Job:
According to the passage on Venezuela's trade policy, how many agricultural items does Venezuela keep Special Safeguards Provisions on?

Passage to read:
Under the minimum access opportunities of the WTO
Agreement on Agriculture, the quantity of most agricultural imports subject to tariff
quota commitments is to increase progressively by around 67 per cent by 2004; however,
there will be no increases for a number of items including milk, grains and sugar. The
mechanism for the administration of tariff quotas was to enter into force in 1996.
Venezuela maintains Special Safeguards Provisions on 76 agricultural items. Under its
obligations relating to the Aggregate Measurement of Support (AMS), Venezuela is expected
to reduce support to domestic producers through price fixing and input subsidies, by 13.3
per cent.
Protection of intellectual property rights is based
on domestic legislation introduced in 1993 and complementary Andean Group measures of
1994. The new legislation covers a broad range of works but problems allegedly exist with
its enforcement. Venezuela is a signatory to almost all major international conventions on
intellectual property, trademarks, copyrights and patent protection, and is a member of
the World Intellectual Property Organization. The authorities consider that the
implementation of the Agreement on TRIPS should require no significant changes, except for
some border measures where modifications are under way.
Sectoral policies
Under the reforms initiated in 1989, serious efforts
were made to reduce the anti-export bias of earlier policies, including through
privatization and deregulation of the economy. However, such a bias persists through the
continued application of sectoral policies favouring "activity leader" groups.

Available data:
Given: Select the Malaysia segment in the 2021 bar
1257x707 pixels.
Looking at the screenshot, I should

Output of the exercise:
76 agricultural items.